(2021年3月5日にメールマガジンにて配信された内容を転載しています)
先月から、月初めのメルマガで、下地幹郎が前月読んだ本についての感想等を書かせていただいております。
今回は2月に読んだ本の中から選んで紹介します。
1冊目は、岡田充著「米中新冷戦の落とし穴~抜け出せない思考トリック~」。
「親中国的」な視点から、中国との関係をどうするかについて書かれております。
米中関係の一番の落とし穴は「二者選択の罠」、つまり「中国を選ぶか、米国を選ぶか」という選択肢を求めることにあると書かれております。
中国が“チャイナ・スタンダード”を世界に強要することについて、「中国は、社会主義強国を実現するために、資本主義世界での発展を続けるパラドックス(逆説)のなかで生きている」という説明をしながら、中国とどのように付き合うべきかを問いかける内容でありました。
2冊目は、ジョン・ボルトン著「ジョン・ボルトン回顧録~トランプ大統領との453日~」。
非常に興味深く、「トランプ政権が行った一つひとつの決断は、このような考え方に基づいたものだったのだな」ということが分かる“暴露本”的な内容であります。
「トランプ大統領が、どのような情報から、どのような戦略をもって、政治決断をするのか」について書かれた部分には、本当に引き込まれました。
例を挙げると、安倍総理がトランプ大統領の要請でイランを訪問し、最高指導者ハメネイ師と会談したときの、その結果についてのトランプ大統領のコメントです。
「安倍総理のイランに対する姿勢と、北朝鮮に対する姿勢が全く異なることが問題であった」「しかし、その結果については気を病むものではない」「日本にお願いしておいて、そんなことを言うのか」と呆気にとられました。
また、ウクライナ問題においては「ウクライナ支援と、バイデン大統領の息子のウクライナ疑惑情報とを駆け引きした」ことなども、あからさまに書かれておりました。
一つだけ残念だったことは、この回顧録において「沖縄の米軍基地問題について、深い論議が行われた」という記述がないことです。
沖縄の米軍基地問題に対するワシントンの意識が、決して高いものではないということを知る事ができました。
このようなアメリカ大統領の「決断」の背景ですが、トランプ大統領だけが特殊なのか、歴代の大統領もそうであったのか、興味を持つところです。
いま、オバマ大統領の書いた「大統領回顧録」がベストセラーになっておりますが、面白さにおいては「ジョン・ボルトン回顧録」のほうが上を行っていると断言できます。
3冊目は、別冊宝島編集部編「田中角栄100の言葉~日本人に贈る人生と仕事の心得」。
「仕事をするということは、文句を言われるということだ。
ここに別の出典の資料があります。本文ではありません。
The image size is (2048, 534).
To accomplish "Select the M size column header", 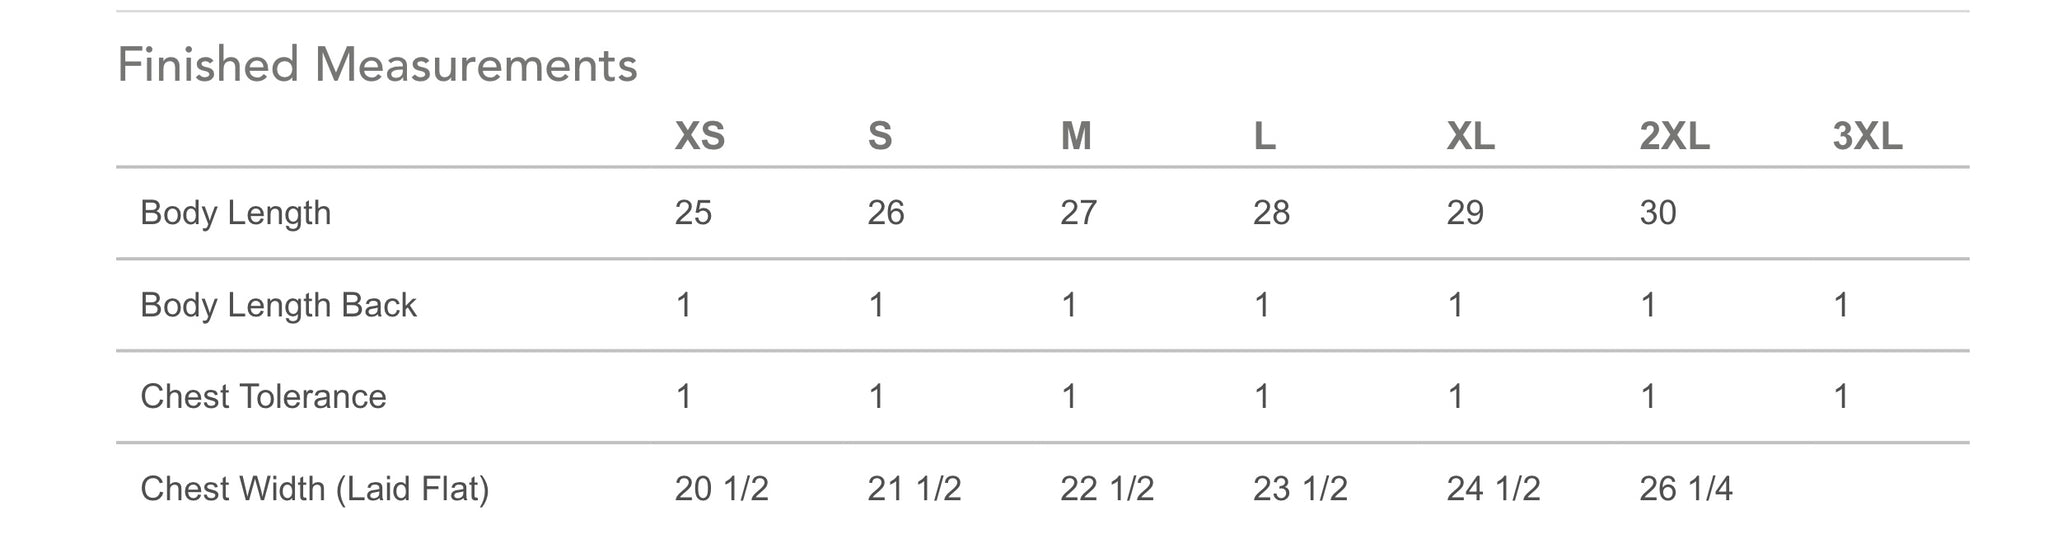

褒められるために一番良いのは仕事をしないこと。しかしそれでは政治家はつとまらない。批判を恐れずやれ」「必ず返事は出せ。たとえ結果が相手の思い通りでなかったとしても、『聞いてくれたんだ』となる。これは大切なことなんだ」「方針を示すのが政治家の仕事だ。役人は生きたコンピューターだ。方針を示せない政治家は役人以下だ」非常に勉強になりました。
年に一冊、田中角栄先生の本を読むと、自分の政治に対する考え方が一段と深いものになります。